#### [Data supplied]

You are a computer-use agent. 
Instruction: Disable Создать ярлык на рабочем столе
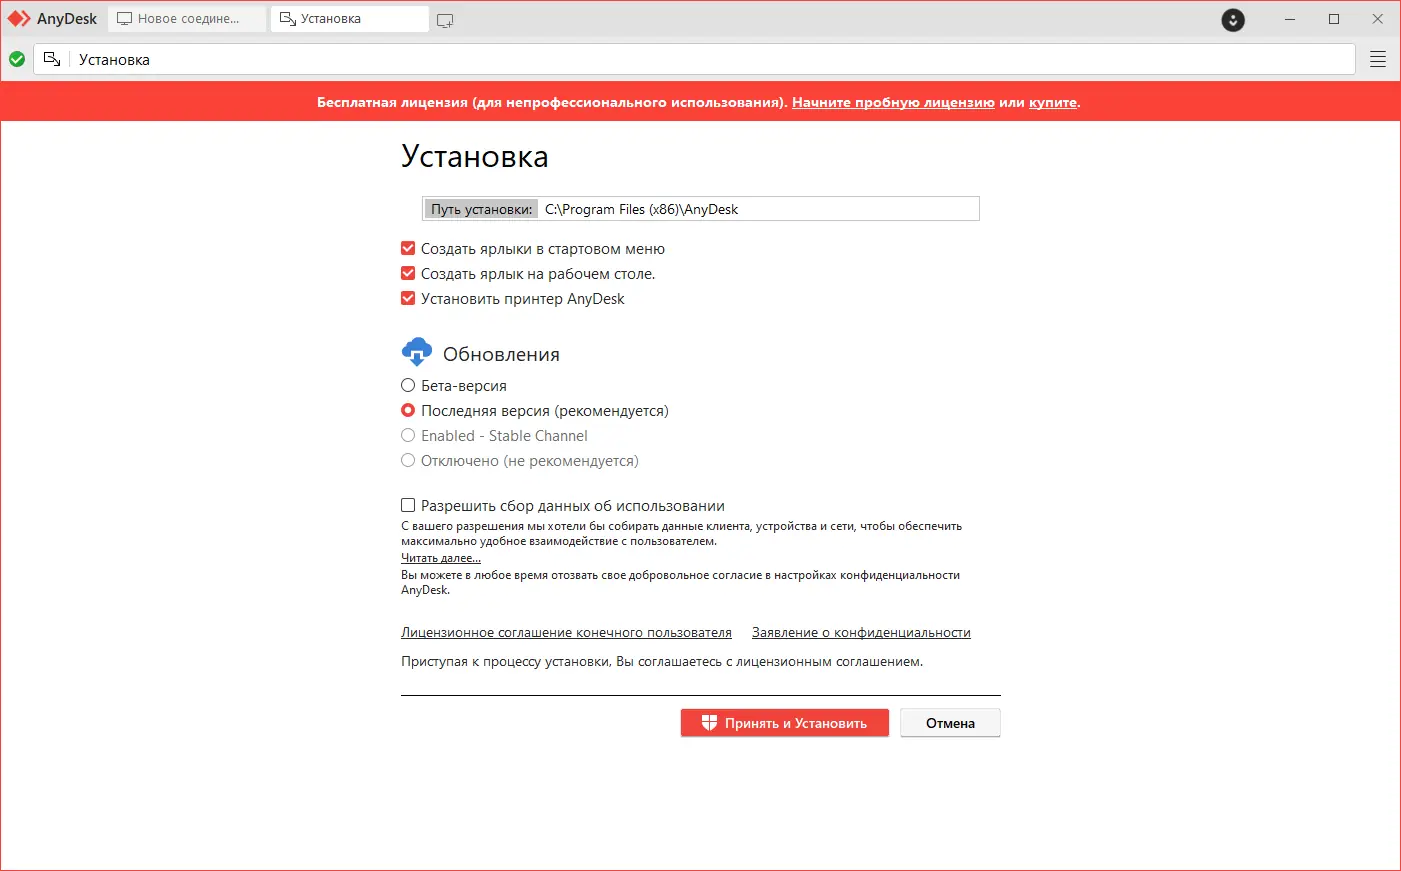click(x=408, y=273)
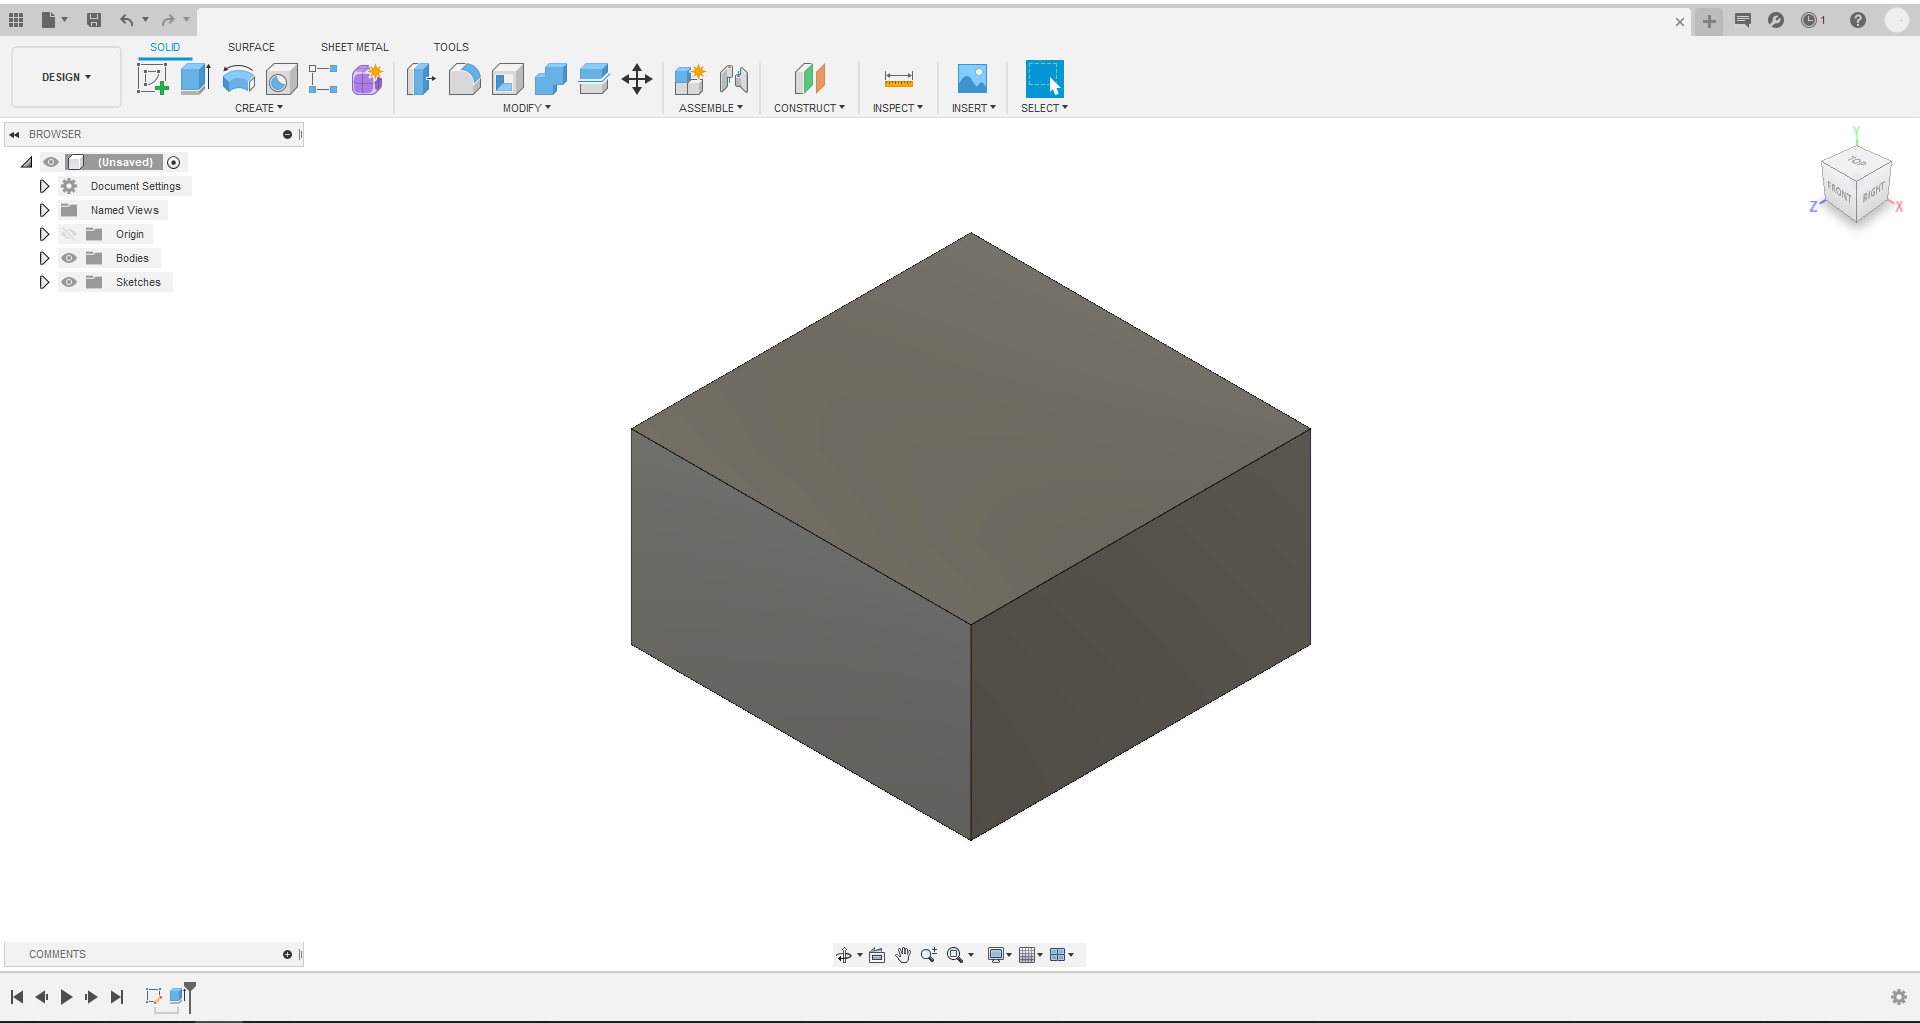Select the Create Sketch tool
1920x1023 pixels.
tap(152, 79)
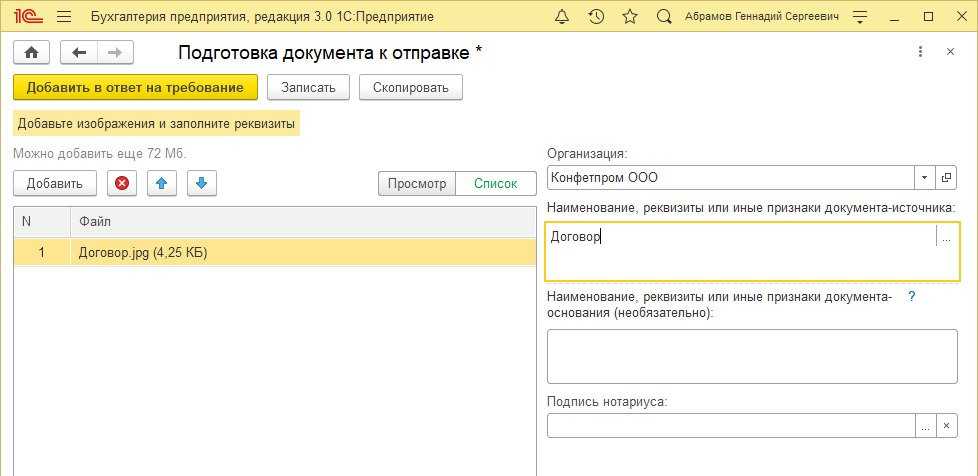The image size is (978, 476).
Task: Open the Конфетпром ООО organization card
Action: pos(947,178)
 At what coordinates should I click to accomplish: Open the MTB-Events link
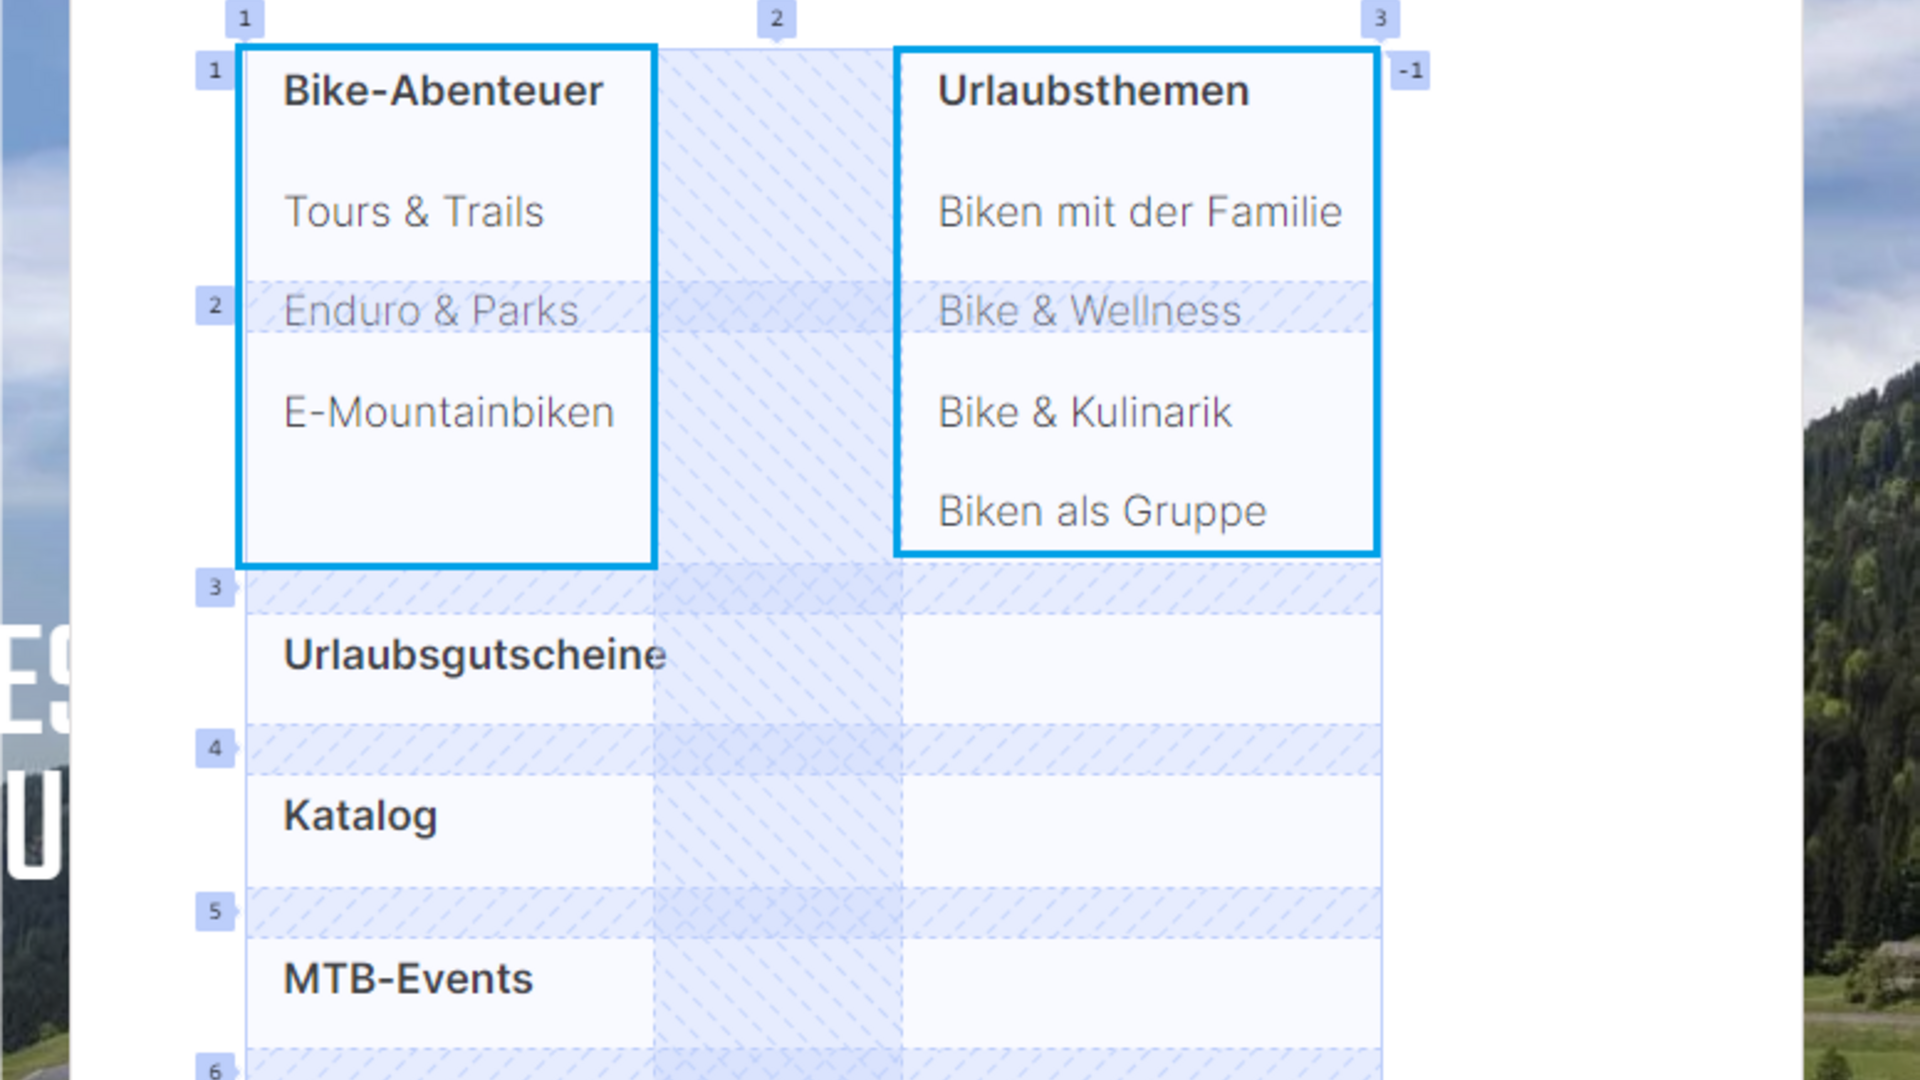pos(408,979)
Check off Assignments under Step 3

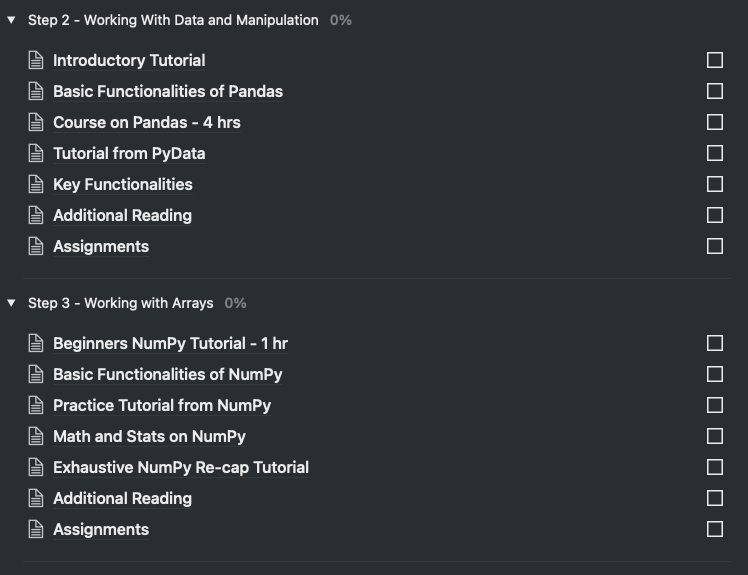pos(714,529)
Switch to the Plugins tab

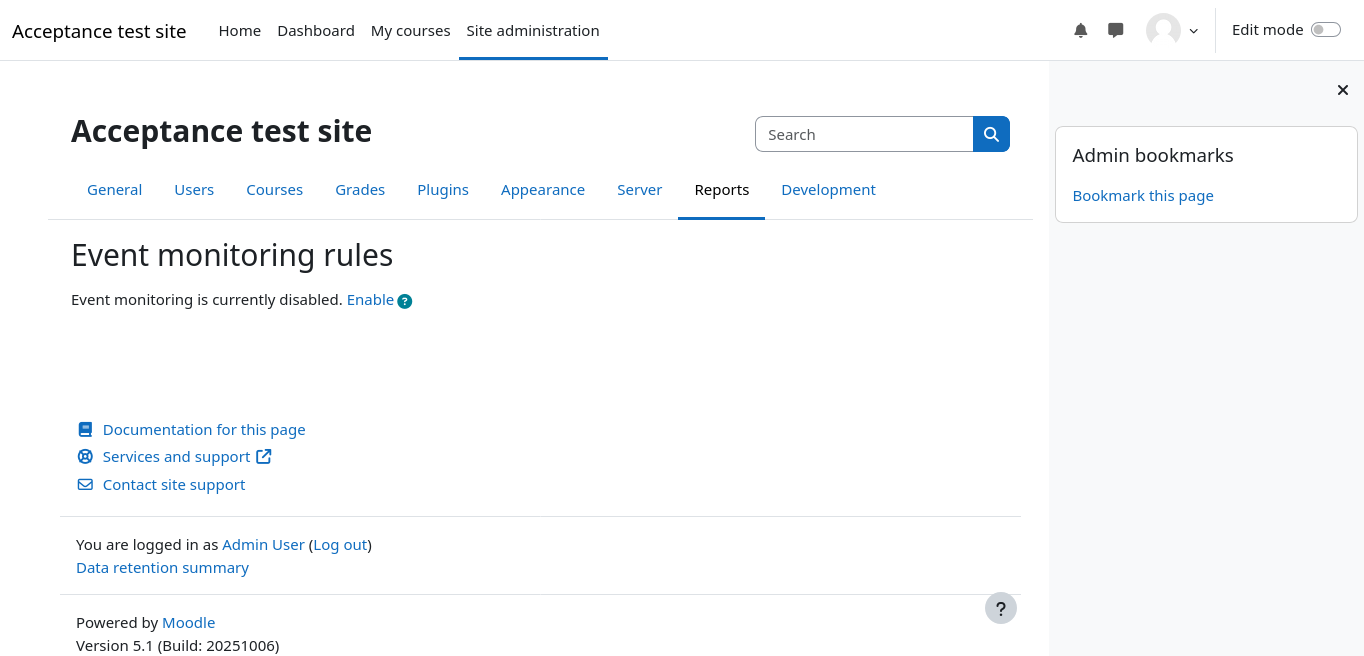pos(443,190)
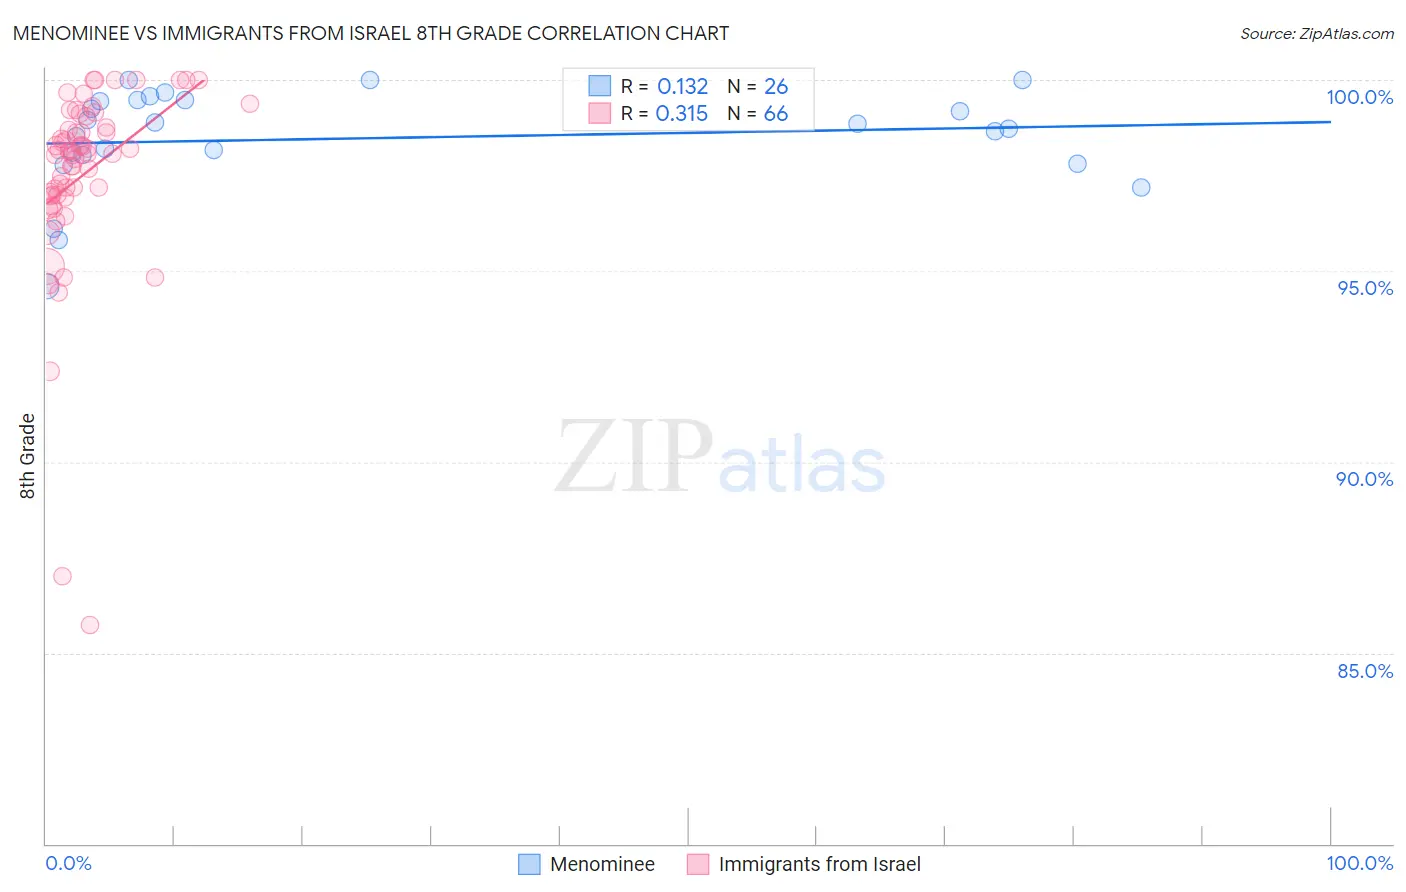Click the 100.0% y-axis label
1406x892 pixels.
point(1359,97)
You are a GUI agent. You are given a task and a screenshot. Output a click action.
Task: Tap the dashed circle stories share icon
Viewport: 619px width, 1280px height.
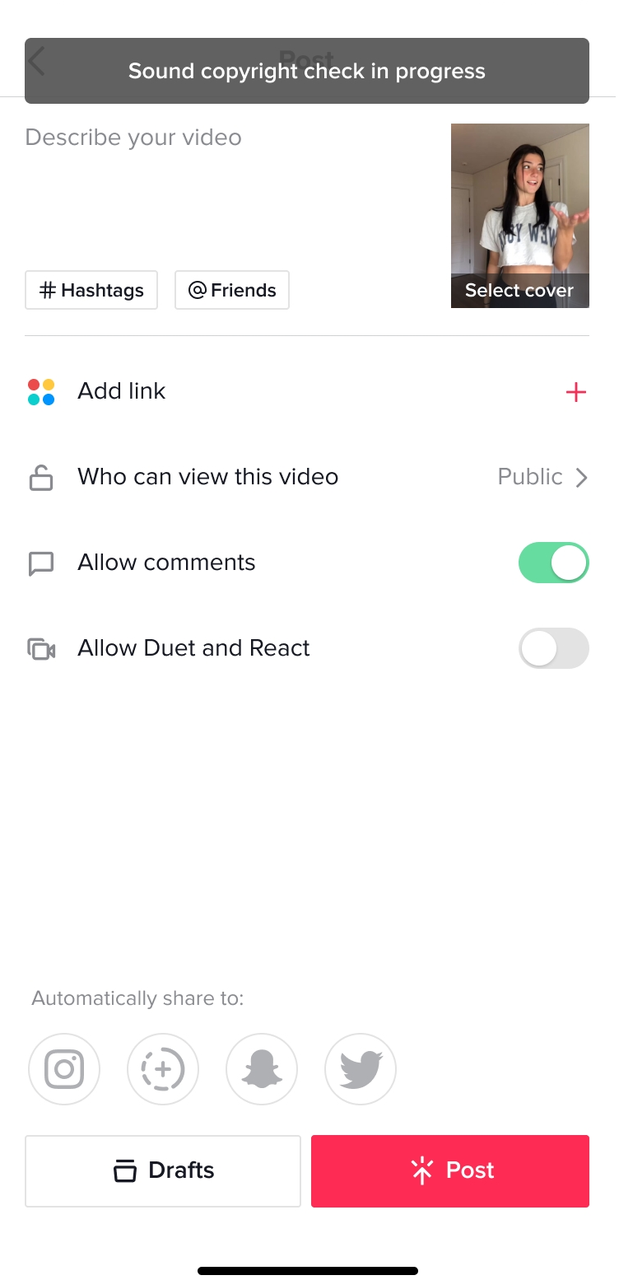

#### [Exercise details]
Leave out all pictures and extract exactly the lines from the line with "You are a GUI" through the end of the material.

#### [Response area]
You are a GUI agent. You are given a task and a screenshot. Output a click action.
Task: Tap the dashed circle stories share icon
Viewport: 619px width, 1280px height.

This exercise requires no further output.